Introducing New Doctoral Students

We’re continuing to feature our 1st year doctoral students! We hope everyone is able to get to know this talented and diverse new group of students.


Jane Liang

I am from the small, San Francisco Bay Area city of Albany, where I spent my childhood reading voraciously and exploring the secret staircases of the East Bay Hills. I then traveled a vast distance of three miles to earn a bachelor’s degree in statistics from UC Berkeley. As an undergraduate, I wrote an honors thesis titled “Comparing Dependence Measures Using Simulations Studies” with Haiyan Huang and was affably confused by college sports. After graduating, I worked as a programming analysis associate at Kaiser Permanente before moving to Memphis to be a scientific programmer at the University of Tennessee Health Science Center, Department of Preventive Medicine, Division of Biostatistics. Under the supervision of Śaunak Sen, I worked on matrix linear models for structured high-throughput data and helped maintain the division’s computing cluster.
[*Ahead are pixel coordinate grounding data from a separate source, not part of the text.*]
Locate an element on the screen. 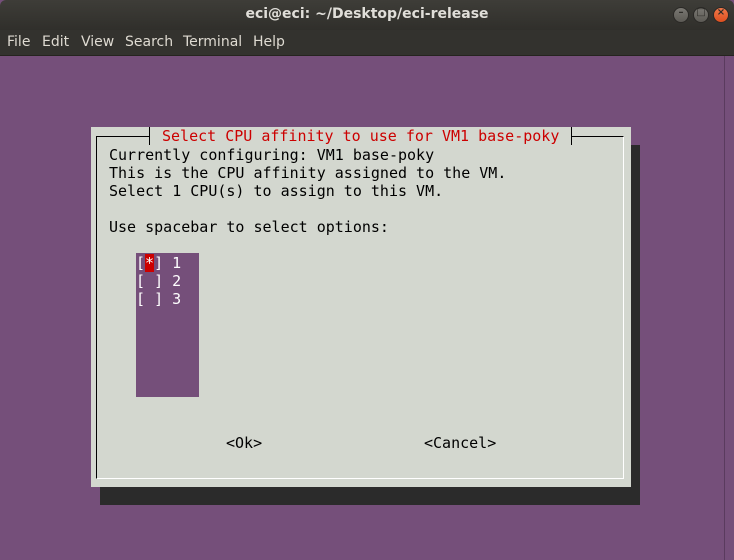  menu-help: Help is located at coordinates (269, 42).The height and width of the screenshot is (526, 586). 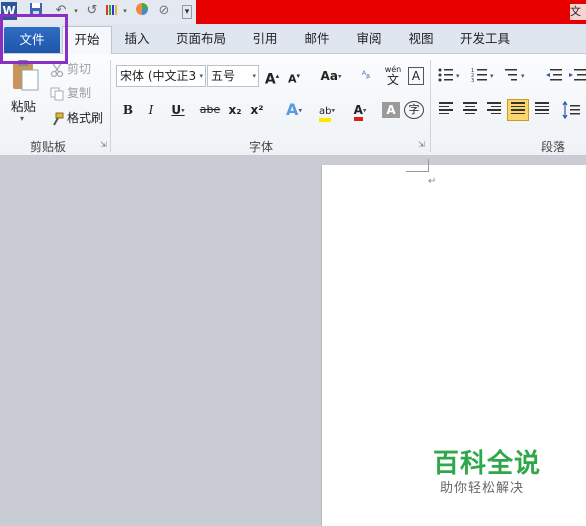 I want to click on format-painter-button: 格式刷, so click(x=76, y=118).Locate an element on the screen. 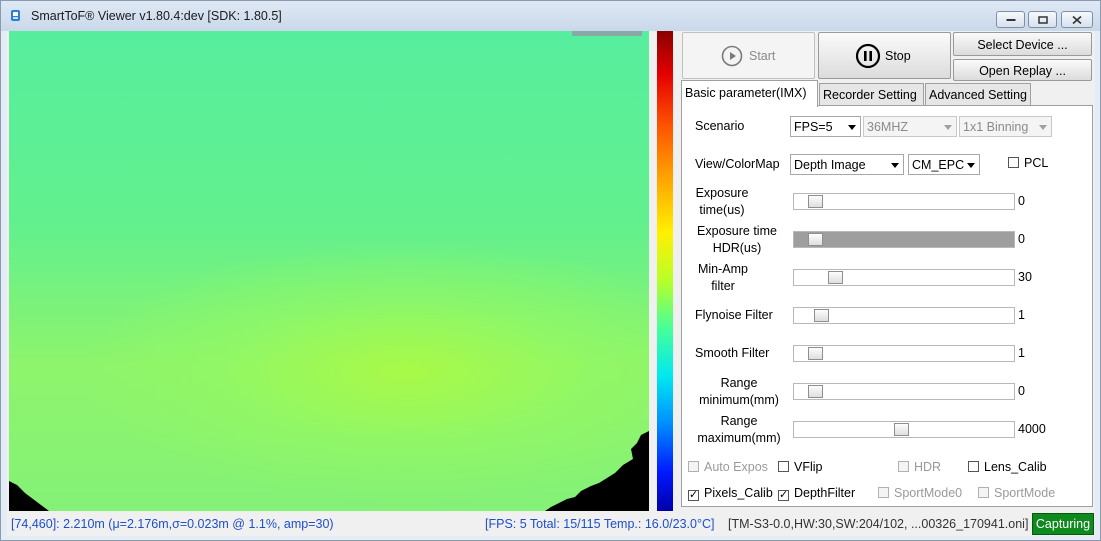 The height and width of the screenshot is (541, 1101). pcl-checkbox: PCL is located at coordinates (1028, 163).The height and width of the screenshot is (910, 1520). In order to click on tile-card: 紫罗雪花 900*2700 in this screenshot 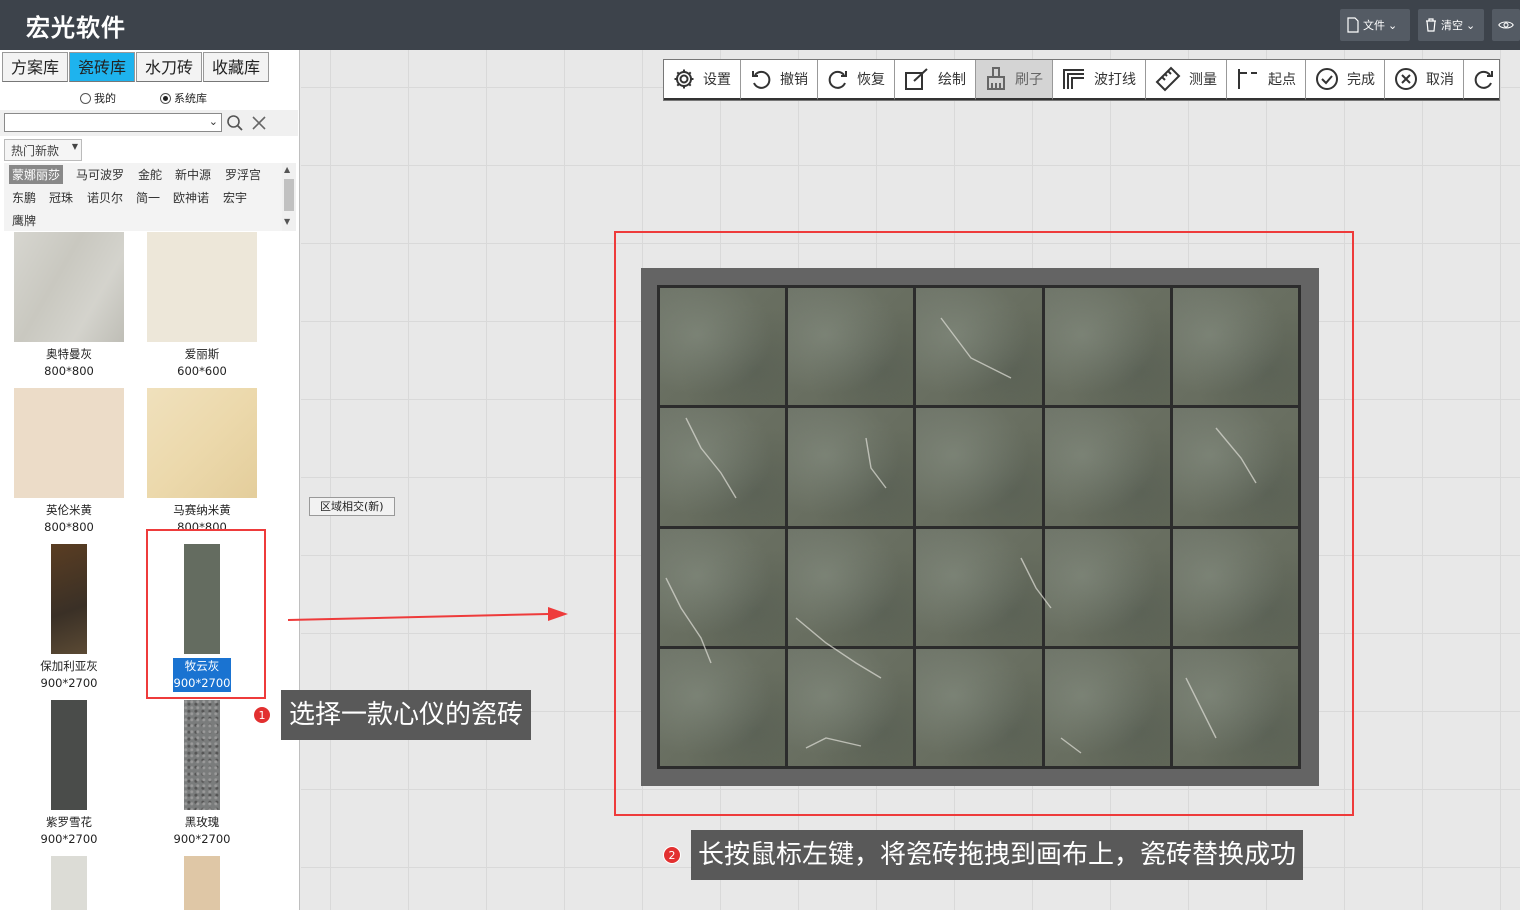, I will do `click(69, 774)`. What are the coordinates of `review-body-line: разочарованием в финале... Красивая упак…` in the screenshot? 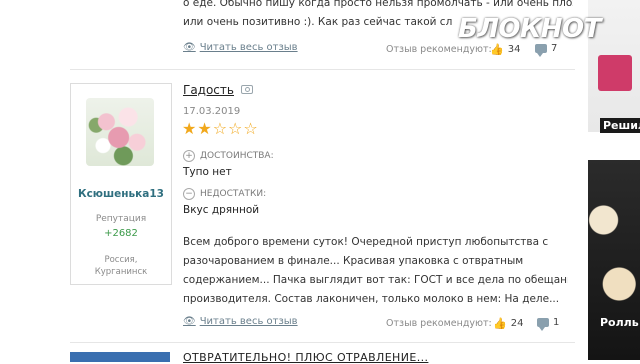 It's located at (354, 261).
My research interests include statistical genetics, machine learning, and computational problems involving high-dimensional data. In my spare time, I enjoy optimization problems like minimizing time spent on food preparation and maximizing encounters with other people’s pets. I hope that at Harvard Biostatistics, my world will continue to grow bigger. 


Yuri Ahuja

I was born and raised in New York City, and graduated from Yale College with a B.S. in Molecular Biophysics and Biochemistry before starting my MD/PhD at Harvard Medical School. Since high school, I have had my heart set on pursuing an MD/PhD with the goal of both practicing medicine and pushing its boundaries through research. Originally, I thought I would pursue a PhD in one of the biological sciences; indeed, throughout college I conducted research in molecular biology, pharmacology, and cancer biology. However, after taking several mathematics, computer science, and statistics courses at Yale, I realized that my passion is really for the quantitative sciences. When I arrived at Harvard I switched focus, completing rotations in the Harvard Biomedical Informatics and MIT Computer Science departments. Currently, I am predominantly interested in designing better models to mine electronic medical record data with the goal of enhancing medical decision support, which I believe will revolutionize the concept of personalized medicine in coming years. I am very excited to start in the Biostatistics PhD program this Fall and begin working toward this goal! My main hobby is the violin, which I have played for over 15 years. I have played in numerous orchestra including the New York Youth Symphony and Yale Symphony Orchestras, and hope to join the Longwood Symphony in the Fall!